Action à mener 1 =
D'après l'article sur le documentaire Babylon, quand et où la reprise du tournage est-elle prévue ?
Action à mener 2 =
Rédigez la suite de l'article sur le documentaire Babylon, en reprenant juste après sa dernière phrase.

Mais Covid oblige, l’édition 2020 de La Fabrique Cinéma s’est mutée en Fabrique online, avec un pavillon virtuel sur le marché du film en ligne, et une série de conférences et de rencontres par webcam interposée. Si rien ne remplace la magie du premier contact informel, qui permet parfois de tisser des liens, pour Francisco Bahia et Alice Riff, cet événement reste essentiel. Leur film, Babylon, documentaire sur la vie d’un immigré haïtien au Brésil, est déjà tourné à 30 %. Mais, de par son sujet, la production de Babylon a été doublement touchée par la crise sanitaire. « Les conditions de vie de nos personnages ont été sévèrement impactées par l’isolement social et les effets économiques de la crise », témoigne Francisco Bahia. « La communauté haïtienne du Brésil vivait déjà dans une situation très précaire. Ce nouveau scénario rend tout de plus en plus incertain. ». Et puis, la crise complexifie évidemment la recherche de partenaires financiers, vitaux pour mener à bien le projet. Quand ils ont appris l’annulation du Festival de Cannes, Francisco Bahia et Alice Riff étaient déçus. « Mais nous nous y attendions. Rapidement, c’était devenu inévitable », nous confient-ils. Heureusement, l’annonce du maintien de la Fabrique et du Marché du Film en ligne ont ravivé l’espoir. « Nous avons fait beaucoup de rendez-vous – virtuels – qui ont été très positifs », poursuit la productrice, saluant aussi l’importance fondamentale de La Fabrique de l’Institut français pour des projets complexes comme le leur. Mais tout cela prend du temps, bien plus qu’en période « normale ». Le projet de Babylon est né en 2018, et la reprise du tournage est prévue en mars 2021, au Brésil et en Haïti. En attendant, il ne faut pas baisser les bras. À titre personnel, bien sûr, mais aussi afin de ne pas décourager les protagonistes. Comme tout documentaire, Babylon est dépendant de la matière humaine qu’il filme – et il ne faudrait pas que ces personnages perdent la motivation et l’envie d’être les héros d’une histoire. Quand on vit dans une situation d’infinie précarité, il y a d’autres urgences.

Informations fournies =
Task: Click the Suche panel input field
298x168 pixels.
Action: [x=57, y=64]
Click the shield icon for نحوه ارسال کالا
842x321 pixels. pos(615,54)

Réponse rédigée 1 =
En mars 2021, au Brésil et en Haïti.

Réponse rédigée 2 =
Pour la démocratie

La crise du coronavirus n’est pas la seule difficulté qu’ont rencontrée Fransisco Bahia et Alice Riff au cours du développement du projet. Le Covid n’a fait qu’empirer une situation déjà catastrophique au Brésil. « Avec la terrible situation politique que nous traversons depuis quelques années, le moindre financement est très complexe à rassembler », explique la productrice. Il faut dire que l’élection en 2019 du président d’extrême droite Jair Bolsonaro à la tête du Brésil a été une douche froide. « Babylon avait été reçu pour obtenir une aide d’Ancine [l’Agence nationale du cinéma brésilienne, l’équivalent du CNC, ndlr], mais le processus s’est totalement arrêté », témoigne le duo. « Les projets de films qui parlent de droits de l’homme, comme le nôtre, ne sont pas favorisés dans la situation actuelle. Ils ont en vérité très peu de chances d’obtenir un investissement public. ». Alice Riff et Francisco Bahia ne se font plus d’illusions. « C’est un gouvernement qui a opéré systématiquement un démembrement, non seulement du cinéma et de la culture brésilienne, mais aussi de l’éducation, de la santé, et des droits de l’homme ». Ils n’ont pas peur de qualifier le pouvoir en place d’« antidémocratique ». Mais là aussi, il y a de l’espoir. « L’opposition est de plus en plus forte, et je suis certain que le gouvernement de Bolsonaro ne va plus durer longtemps », confie le réalisateur. Et leur combat pour produire et réaliser Babylon est aussi une forme d’opposition, de résistance.